Paying Attention to Our Senses Let Us Make Choices
It was late enough that the mosquitoes had gone to bed. Slow swirls of an overhead fan soothed our sweltering and the buzz of fluorescent light let us see each other. There is something about fieldwork that intensifies relationships. Friends can feel like you’ve known them a lifetime in a couple of weeks. Emma is one of those for me, and we had many late night chats with eavesdropping geckos that summer in Costa Rica.
She asked me a question one night that to this day I’m grateful for. I was talking about my previous field experience, in Kenya, and she asked me what it smelled like.
That is a question that I would never have thought to ask, and yet I had a ready answer. As a souvenir, I purchased a walking stick from a blacksmith in one of the towns on the way back from our field site. It had such a rich aroma, like brewed coffee and campfire smoke and shoe polish and fresh earth. If I put my nose right up against it, I can still get a hint of it.
Her question was such a gift because there was such a richness of experience that I had, and yet had forgotten.
Now, remembering that question has taken on a richness of memory itself.
I’ve been thumbing through an old book lately, Viola Spolin’s Improvisation for the Theater, which I have read several times and built up quite a bit of marginalia in over the years. I found a note about Emma’s question beside a passage. Spolin wrote:
“When students see people and the way they behave together, see the color of the sky, hear the sounds in the air, feel the ground beneath them and the wind on their faces, they get a wider view of their personal world and development … is quickened. The world provides the material … and artistic growth develops hand-in-hand with one’s recognition of it and one’s self within it.”
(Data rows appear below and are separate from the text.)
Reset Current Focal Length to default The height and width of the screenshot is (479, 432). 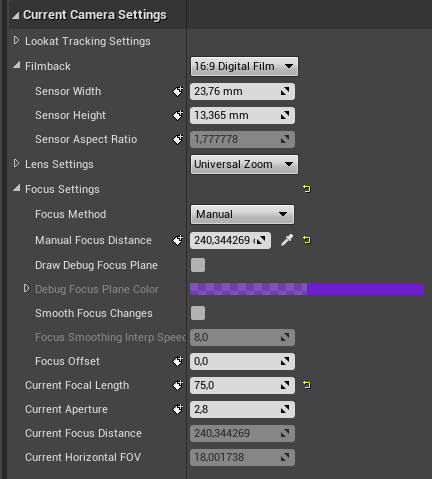click(x=307, y=385)
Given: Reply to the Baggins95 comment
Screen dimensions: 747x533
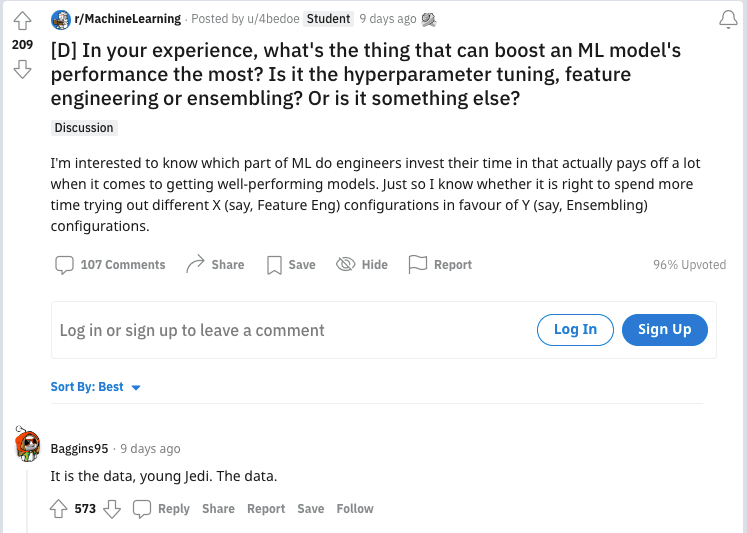Looking at the screenshot, I should [x=162, y=508].
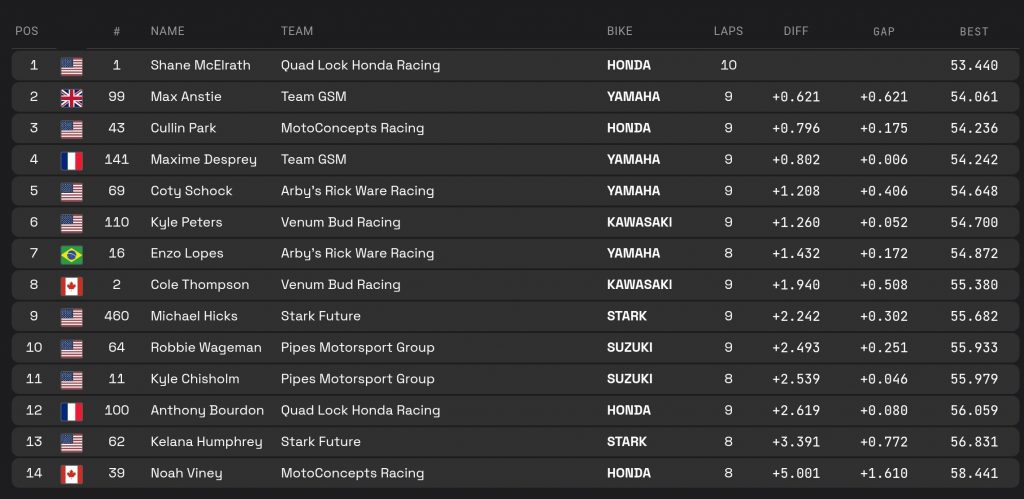
Task: Click Kelana Humphrey's Stark Future team
Action: pos(320,442)
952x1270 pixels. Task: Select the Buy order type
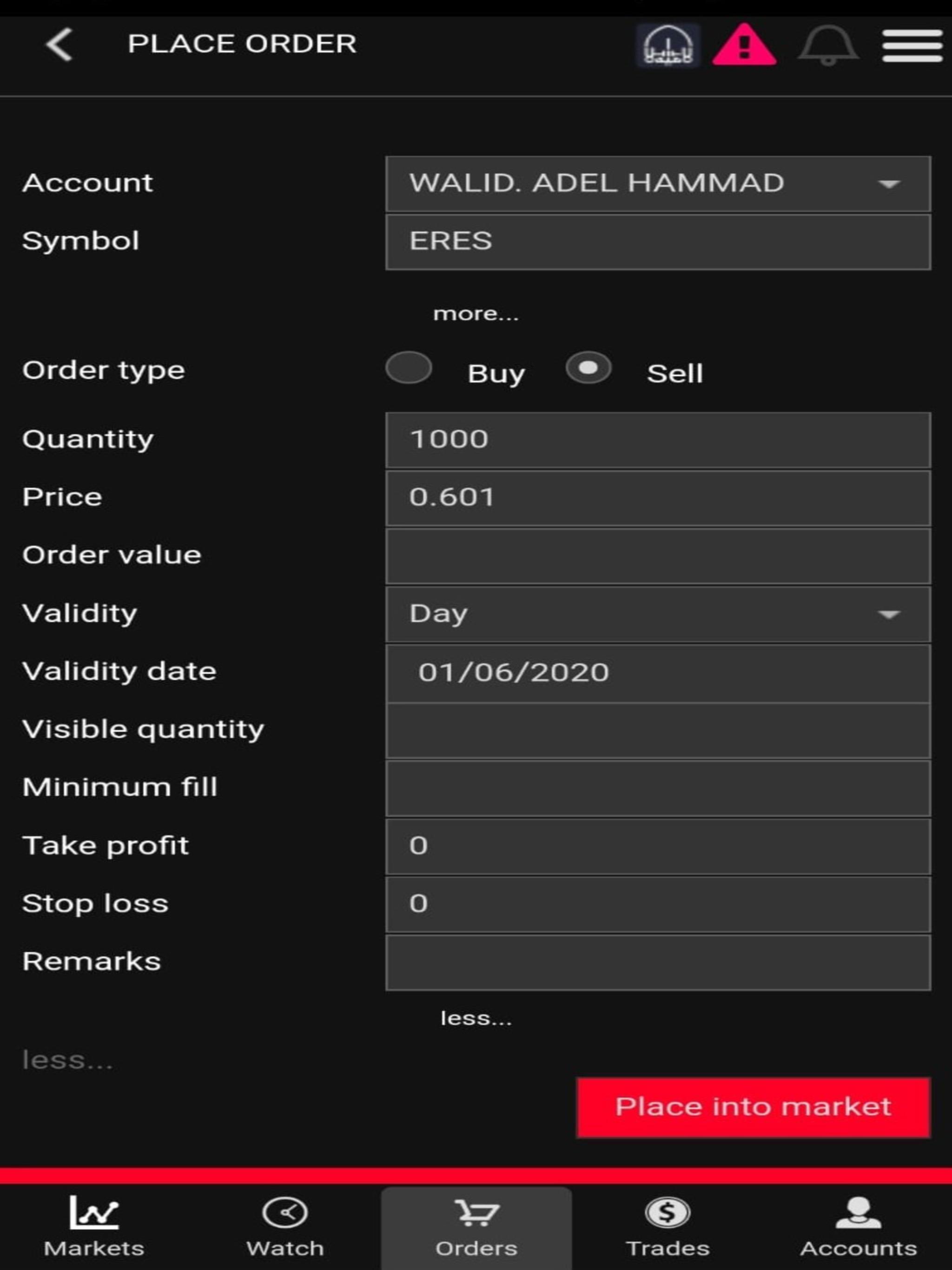(409, 368)
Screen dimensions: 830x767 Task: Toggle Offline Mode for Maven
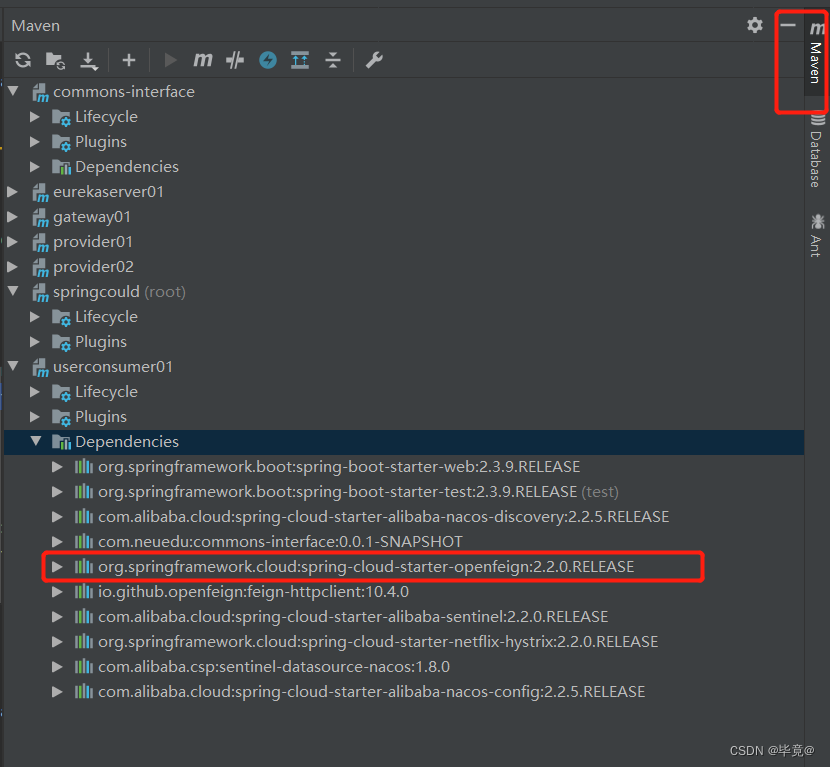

This goes beyond the theater. It is life.
We experience life through our senses.
But we have to remember that we have them, otherwise our experience is half full.
In my work teaching the Alexander Technique, one of my most frequent questions is “What do you notice?”
I always tell people that there isn’t a right answer, and I’m not fishing for results. It’s important, in its own right, to practice noticing what we sense.
And not just so that our experience is as rich as possible, but because our ability to make choices is predicated on our ability to notice what is happening to us, in us, around us.
To even know the choices available to us, we have to know what's happening. To know the effects of those choices, we have to know what's happening. To know the things we do automatically, where we have stopped allowing ourselves to make choices, we have to know what's happening.
That’s where the growth is, artistic and otherwise.
I do relish the sense memory of the smell of that walking stick, and the fullness of those talks with Emma. But I’m perhaps most grateful to them because they inspire me to keep noticing.